■ EXERCISE ■
Retype the data below verbatim; pictures do not belong in the copy.

+++ MATERIAL SHOWN +++

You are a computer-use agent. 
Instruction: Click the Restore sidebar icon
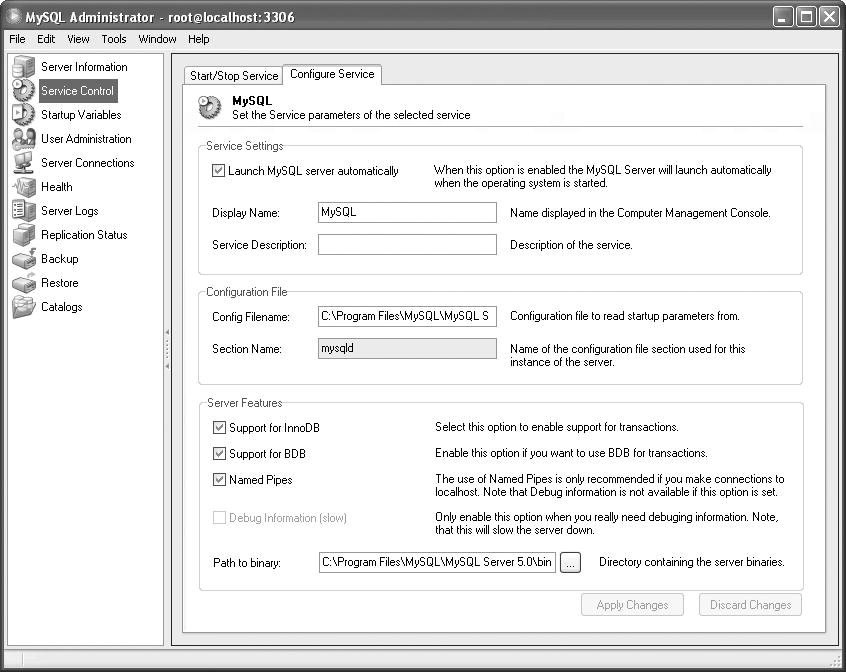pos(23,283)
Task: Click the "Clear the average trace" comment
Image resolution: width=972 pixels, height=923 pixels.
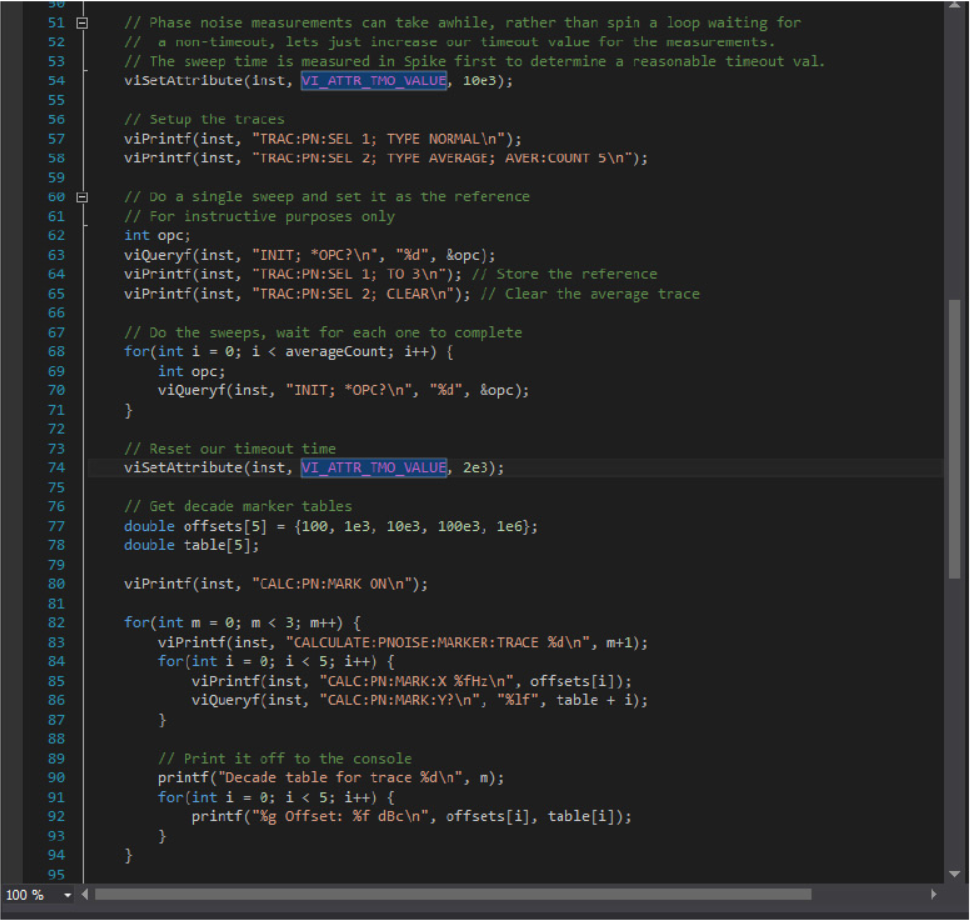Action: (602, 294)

+++

■ EXERCISE RESULT ■
You are a computer-use agent. 
Instruction: Click the Restore sidebar icon
pos(23,283)
Task: Click the "Clear the average trace" comment
Image resolution: width=972 pixels, height=923 pixels.
Action: (602, 294)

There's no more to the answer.